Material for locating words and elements

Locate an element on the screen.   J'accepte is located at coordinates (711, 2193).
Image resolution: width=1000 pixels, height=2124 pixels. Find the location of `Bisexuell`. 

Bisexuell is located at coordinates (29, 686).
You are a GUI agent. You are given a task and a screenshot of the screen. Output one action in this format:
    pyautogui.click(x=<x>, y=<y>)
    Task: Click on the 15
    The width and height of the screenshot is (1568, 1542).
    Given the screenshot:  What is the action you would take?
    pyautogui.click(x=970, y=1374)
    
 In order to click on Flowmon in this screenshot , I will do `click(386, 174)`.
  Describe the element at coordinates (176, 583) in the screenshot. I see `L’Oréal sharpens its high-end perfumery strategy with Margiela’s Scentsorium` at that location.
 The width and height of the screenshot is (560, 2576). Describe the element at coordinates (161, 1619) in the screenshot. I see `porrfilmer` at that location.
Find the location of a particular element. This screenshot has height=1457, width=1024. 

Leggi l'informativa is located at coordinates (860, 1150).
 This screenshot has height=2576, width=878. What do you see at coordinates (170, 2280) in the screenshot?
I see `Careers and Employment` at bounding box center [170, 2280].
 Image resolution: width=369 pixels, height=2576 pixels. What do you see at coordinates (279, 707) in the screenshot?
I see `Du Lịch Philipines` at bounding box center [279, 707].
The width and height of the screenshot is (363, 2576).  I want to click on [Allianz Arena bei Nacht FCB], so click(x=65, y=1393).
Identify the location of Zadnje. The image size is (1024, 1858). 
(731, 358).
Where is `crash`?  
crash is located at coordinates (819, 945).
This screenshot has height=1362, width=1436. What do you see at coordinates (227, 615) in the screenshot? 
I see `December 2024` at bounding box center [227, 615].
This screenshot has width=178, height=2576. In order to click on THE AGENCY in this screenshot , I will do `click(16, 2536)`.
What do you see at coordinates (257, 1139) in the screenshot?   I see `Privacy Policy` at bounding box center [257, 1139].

Instructions to follow |
Reproduce all of the material above with each occurrence of "Find the location of" switched to "Determine the position of", and leave everything else unchanged.

Output |
Locate an element on the screen.   J'accepte is located at coordinates (711, 2193).
Image resolution: width=1000 pixels, height=2124 pixels. Determine the position of `Bisexuell`. 

Bisexuell is located at coordinates (29, 686).
You are a GUI agent. You are given a task and a screenshot of the screen. Output one action in this format:
    pyautogui.click(x=<x>, y=<y>)
    Task: Click on the 15
    The width and height of the screenshot is (1568, 1542).
    Given the screenshot:  What is the action you would take?
    pyautogui.click(x=970, y=1374)
    
 In order to click on Flowmon in this screenshot , I will do `click(386, 174)`.
  Describe the element at coordinates (176, 583) in the screenshot. I see `L’Oréal sharpens its high-end perfumery strategy with Margiela’s Scentsorium` at that location.
 The width and height of the screenshot is (560, 2576). Describe the element at coordinates (161, 1619) in the screenshot. I see `porrfilmer` at that location.
Determine the position of a particular element. This screenshot has height=1457, width=1024. 

Leggi l'informativa is located at coordinates (860, 1150).
 This screenshot has height=2576, width=878. What do you see at coordinates (170, 2280) in the screenshot?
I see `Careers and Employment` at bounding box center [170, 2280].
 Image resolution: width=369 pixels, height=2576 pixels. What do you see at coordinates (279, 707) in the screenshot?
I see `Du Lịch Philipines` at bounding box center [279, 707].
The width and height of the screenshot is (363, 2576).  I want to click on [Allianz Arena bei Nacht FCB], so click(x=65, y=1393).
Identify the location of Zadnje. The image size is (1024, 1858). 
(731, 358).
Where is `crash`?  
crash is located at coordinates (819, 945).
This screenshot has height=1362, width=1436. What do you see at coordinates (227, 615) in the screenshot? 
I see `December 2024` at bounding box center [227, 615].
This screenshot has width=178, height=2576. In order to click on THE AGENCY in this screenshot , I will do `click(16, 2536)`.
What do you see at coordinates (257, 1139) in the screenshot?   I see `Privacy Policy` at bounding box center [257, 1139].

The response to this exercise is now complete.